_What is being asked_
Transcribe exactly, and only, the lines from the one containing "Task: Launch Windows" through the end of the entries below, leaving the pictures out.

_Provided records_

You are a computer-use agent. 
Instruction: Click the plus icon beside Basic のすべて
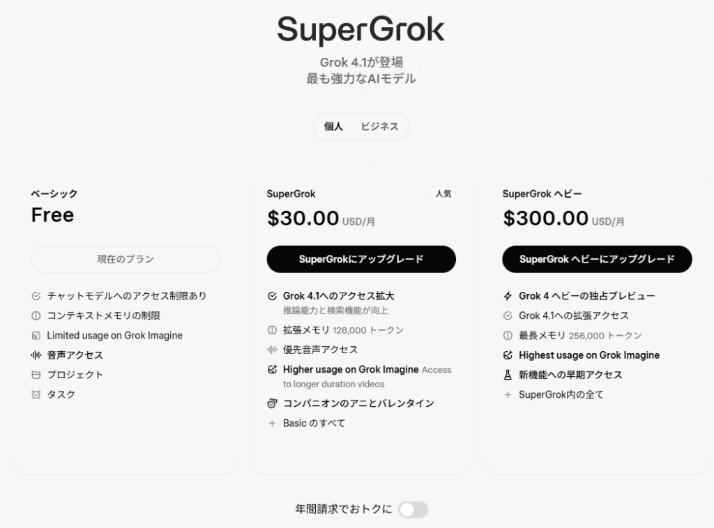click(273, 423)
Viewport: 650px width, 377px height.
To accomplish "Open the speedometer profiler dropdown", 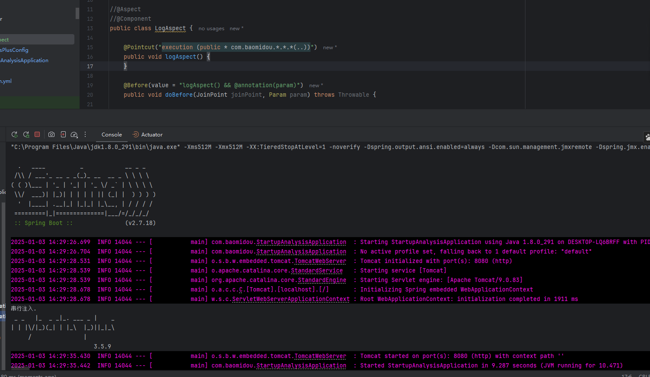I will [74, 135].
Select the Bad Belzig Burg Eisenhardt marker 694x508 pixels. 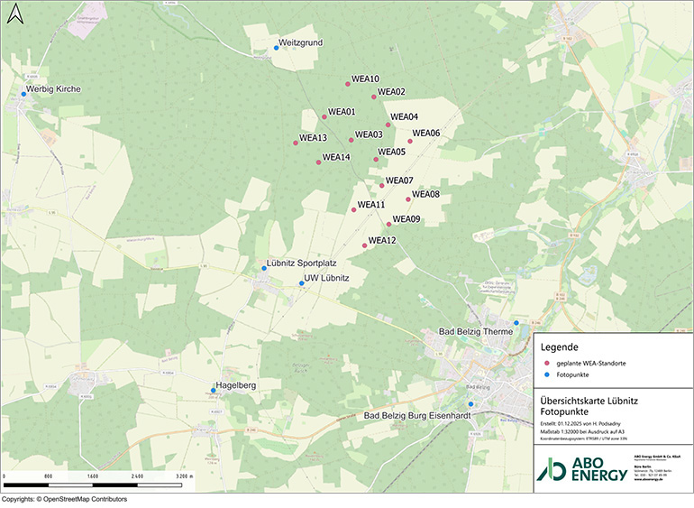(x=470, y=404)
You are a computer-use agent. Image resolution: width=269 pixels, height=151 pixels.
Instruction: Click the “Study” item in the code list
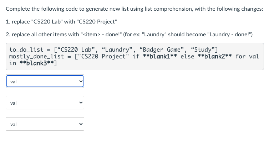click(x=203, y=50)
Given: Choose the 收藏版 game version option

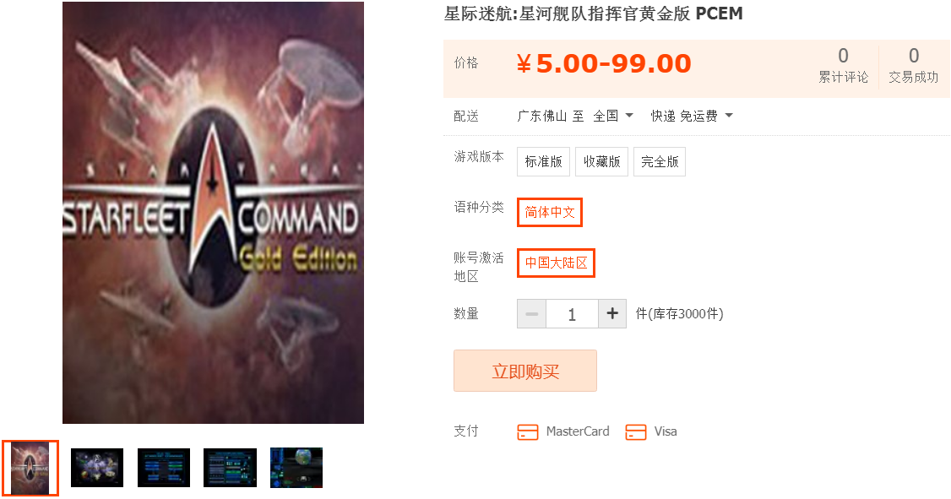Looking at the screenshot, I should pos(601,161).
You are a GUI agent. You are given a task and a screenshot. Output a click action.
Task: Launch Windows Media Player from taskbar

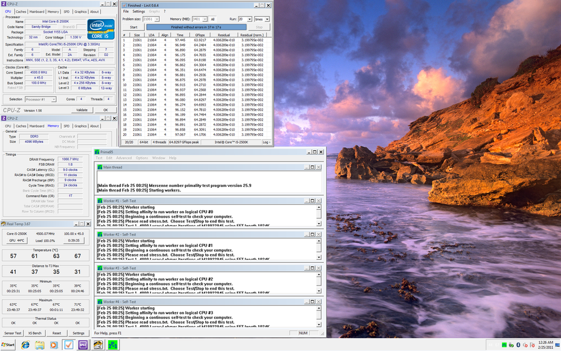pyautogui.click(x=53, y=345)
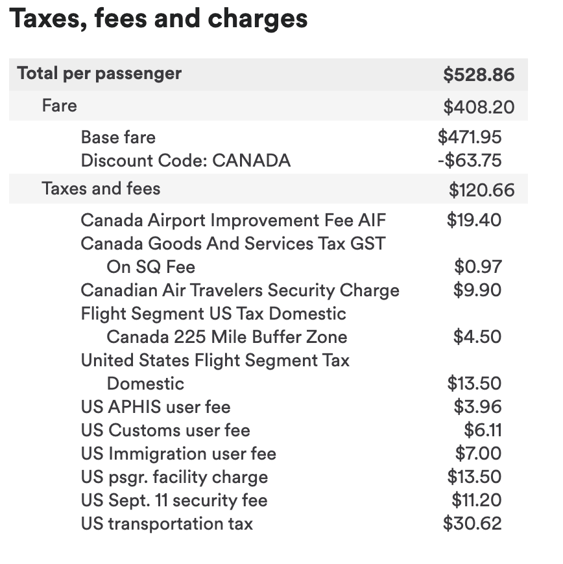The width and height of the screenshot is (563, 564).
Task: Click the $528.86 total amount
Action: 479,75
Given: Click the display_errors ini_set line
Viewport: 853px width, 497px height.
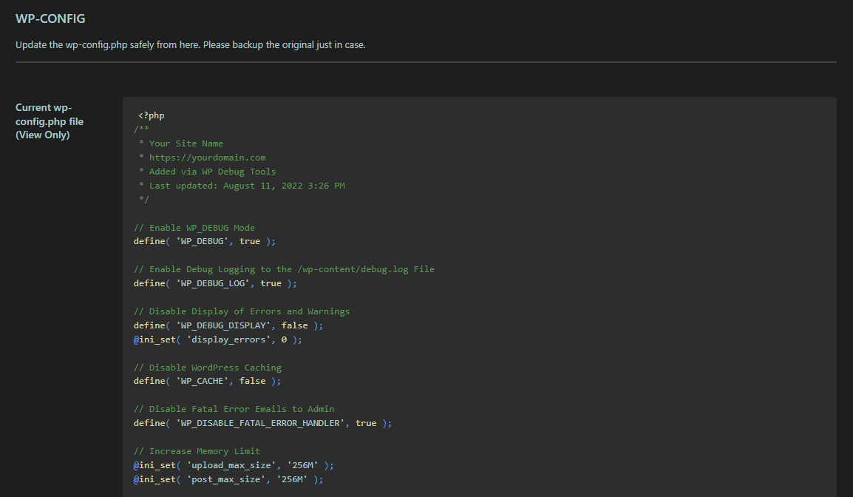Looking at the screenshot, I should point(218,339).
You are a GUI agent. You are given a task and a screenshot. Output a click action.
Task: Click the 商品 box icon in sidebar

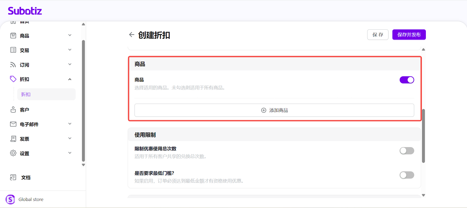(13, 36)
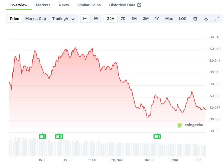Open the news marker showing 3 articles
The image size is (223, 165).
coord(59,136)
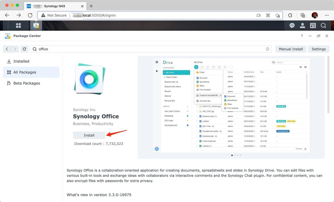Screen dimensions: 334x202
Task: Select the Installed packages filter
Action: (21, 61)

_Completed exercise_
Task: Launch Windows Media Player from taskbar

pyautogui.click(x=53, y=345)
The width and height of the screenshot is (563, 564).
Task: Click the $528.86 total amount
Action: 479,75
Given: Click the display_errors ini_set line
Viewport: 853px width, 497px height.
Looking at the screenshot, I should point(218,339).
You are a GUI agent. You are given a task and a screenshot. Output a click action.
Task: Click the 商品 box icon in sidebar

(13, 36)
Open the news marker showing 3 articles
The image size is (223, 165).
coord(59,136)
Screen dimensions: 334x202
Task: Select the Installed packages filter
Action: (21, 61)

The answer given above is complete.